[Start of section]

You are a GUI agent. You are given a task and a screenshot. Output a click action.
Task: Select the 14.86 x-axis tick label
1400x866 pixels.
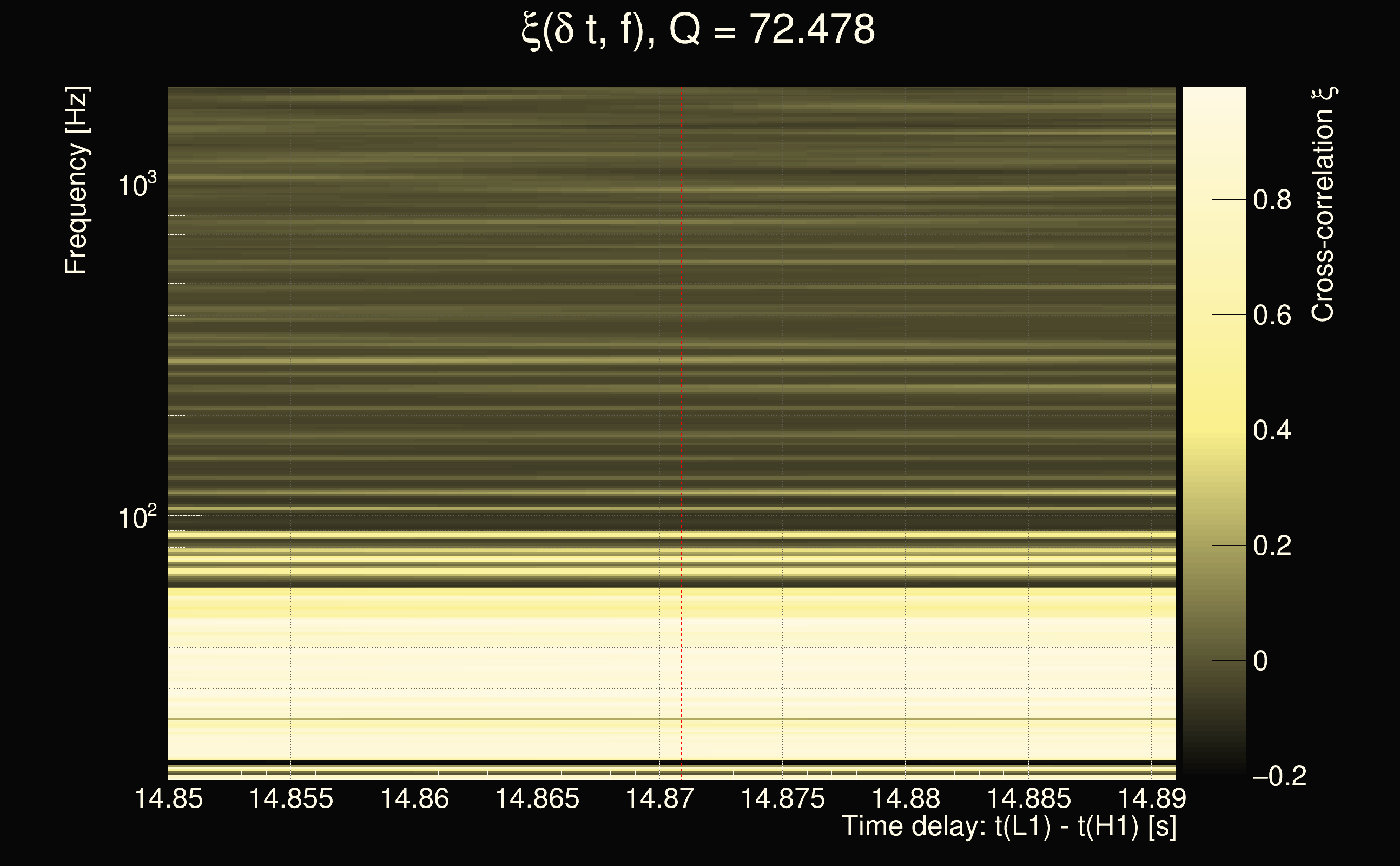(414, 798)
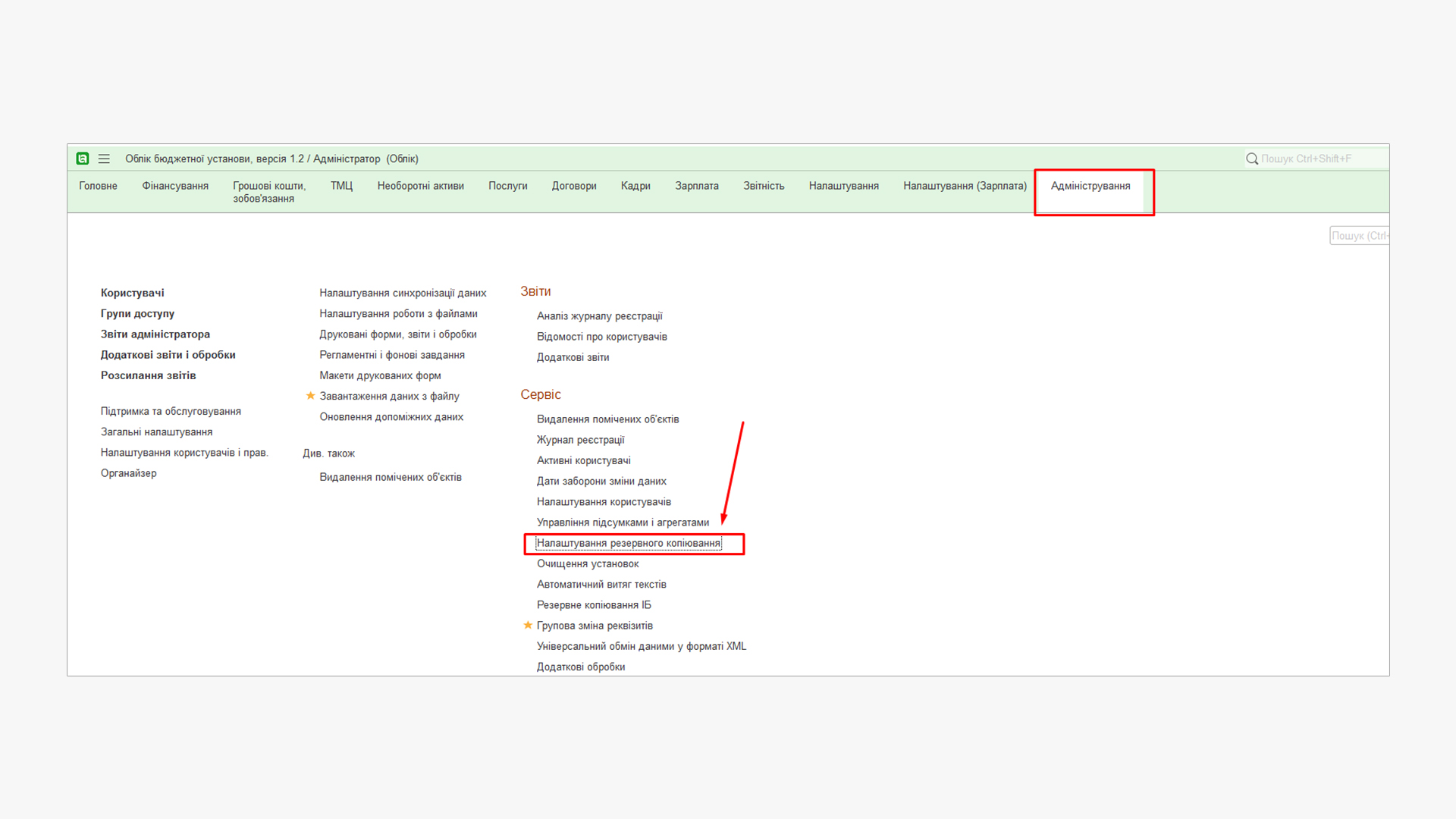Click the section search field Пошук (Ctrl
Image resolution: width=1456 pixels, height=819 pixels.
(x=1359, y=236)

[End of section]
[Start of section]

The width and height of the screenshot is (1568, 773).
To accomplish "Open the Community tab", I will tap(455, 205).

[End of section]
[Start of section]

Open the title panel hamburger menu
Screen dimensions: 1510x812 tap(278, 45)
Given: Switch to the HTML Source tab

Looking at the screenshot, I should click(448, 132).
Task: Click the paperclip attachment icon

[End of section]

Brief: Among the lines above, find the one with "Given: Switch to the HTML Source tab" and the one with "Task: Click the paperclip attachment icon". Quote both and everything between them, exactly.

Result for this exercise:
Given: Switch to the HTML Source tab

Looking at the screenshot, I should click(448, 132).
Task: Click the paperclip attachment icon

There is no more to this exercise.